__TASK DIRECTIONS__:
Begin at the line with "Task: Click the" and output every line through the end of the records, exactly as given. Omit pictures.

__DATA EXTRACT__:

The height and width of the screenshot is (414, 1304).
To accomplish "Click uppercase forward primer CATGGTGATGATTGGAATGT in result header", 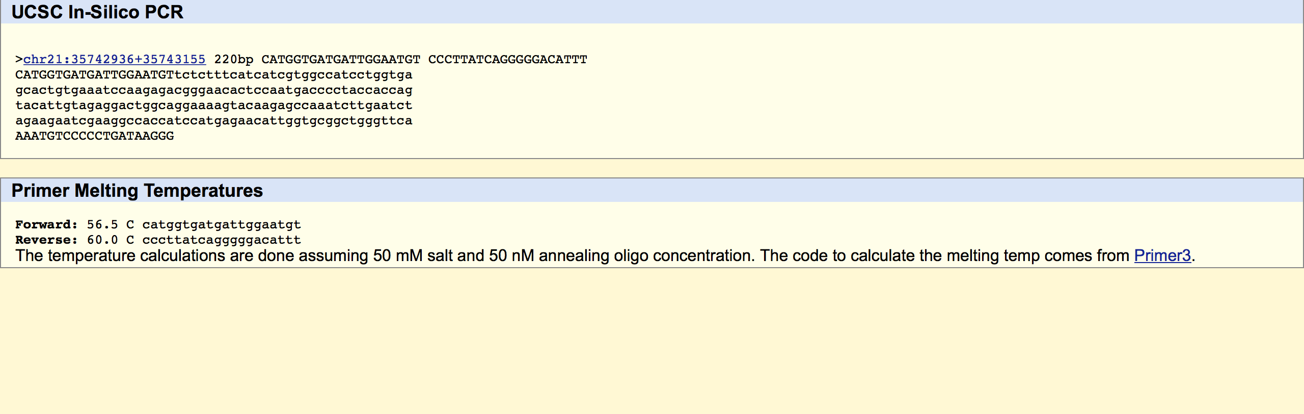I will coord(341,60).
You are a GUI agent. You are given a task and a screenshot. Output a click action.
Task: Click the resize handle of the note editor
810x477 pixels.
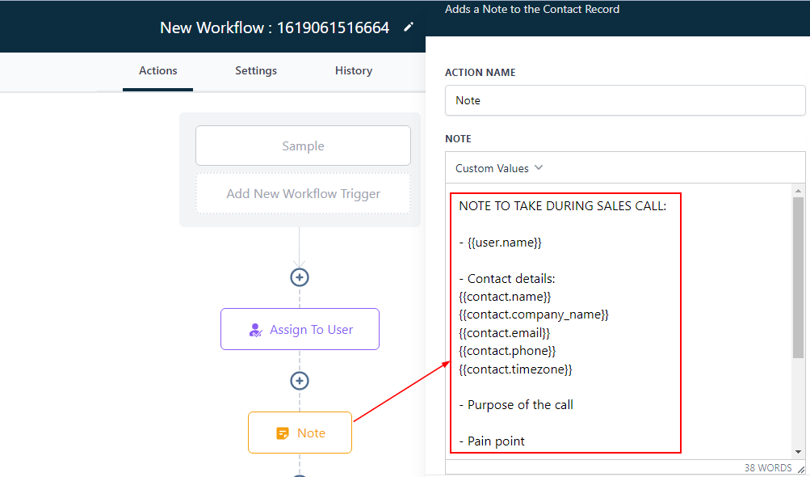pyautogui.click(x=800, y=469)
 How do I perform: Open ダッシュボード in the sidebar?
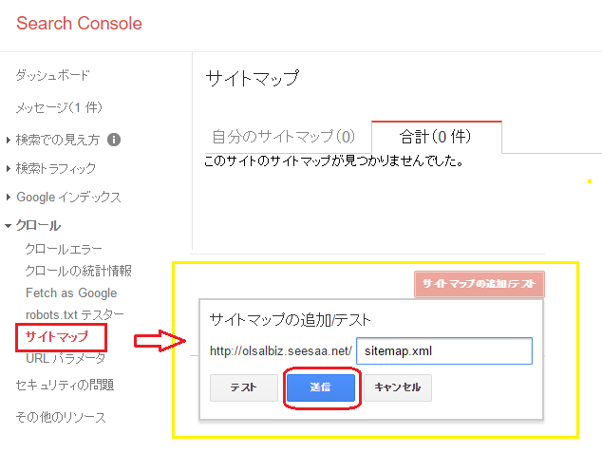[52, 75]
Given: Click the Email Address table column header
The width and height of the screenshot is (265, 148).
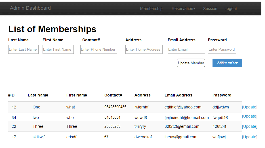Looking at the screenshot, I should click(178, 95).
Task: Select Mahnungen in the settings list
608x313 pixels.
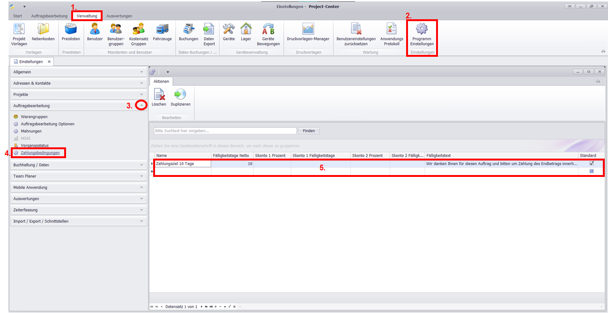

__RESPONSE TO THIS TASK__:
Task: Click the resize handle of the note editor
810x477 pixels.
pyautogui.click(x=800, y=469)
 How do I perform: Open ダッシュボード in the sidebar?
[52, 75]
Given: Click the Email Address table column header
The width and height of the screenshot is (265, 148).
Looking at the screenshot, I should click(178, 95).
Task: Select Mahnungen in the settings list
608x313 pixels.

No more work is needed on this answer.